Agora que o exercício da profissão que sempre ambicionou se aproxima a passos largos, o aluno da ESCS achou o debate “uma excelente iniciativa por parte da escola e da ESCS MAGAZINE: “É muito bom termos este tipo de debates e conversas com profissionais da área, para que possamos ter uma maior noção de como funcionam as coisas e ajudar-nos a ter uma perceção mais realista daquilo que nos espera quando terminarmos a nossa licenciatura”.

 

O André e a Mariana podem estar ainda a traçar o seu destino, mas os outros profissionais já se encontram em areias menos movediças. Pierre Bordieu afirmava “não há um jornalista, mas vários jornalistas” e será que, seguindo esta lógica, não existe jornalismo mas sim várias especialidades/áreas do jornalismo? Jornalismo desportivo ou jornalismo especializado em desporto?

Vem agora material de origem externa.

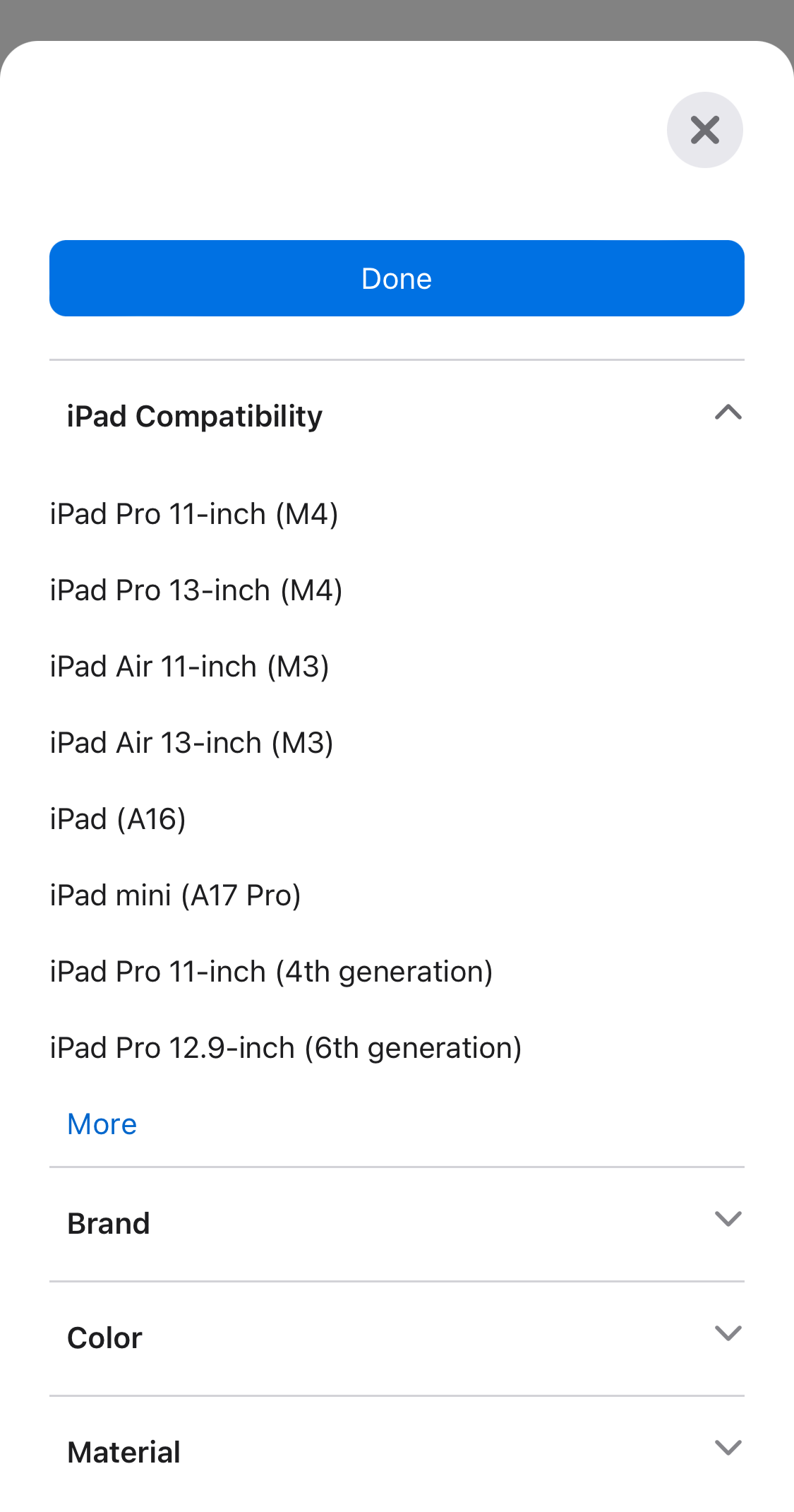Click the Color section label
The image size is (794, 1512).
[104, 1337]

António Varela, do jornal Record, escrevia em 2011: “O ‘jornalismo desportivo’ vive entalado entre o compromisso de dar notícias, mesmo que essa tarefa não seja muitas vezes simpática, e fazer aquilo a que pomposamente algumas pessoas chamam ‘promover o espetáculo’, missão paradoxalmente vedada por quem tem as estrelas sob contrato, os clubes, que reduzem a participação pública dessas figuras a declarações telecomandadas”, mas, acima de tudo, há algo que não possui arestas dúbias: quem ama tanto o desporto quanto a comunicação conseguirá comunicá-lo sempre de forma exímia, independentemente das designações que lhe sejam atribuídas e isso, sem dúvida alguma, foi provado no debate promovido pela ESCS MAGAZINE.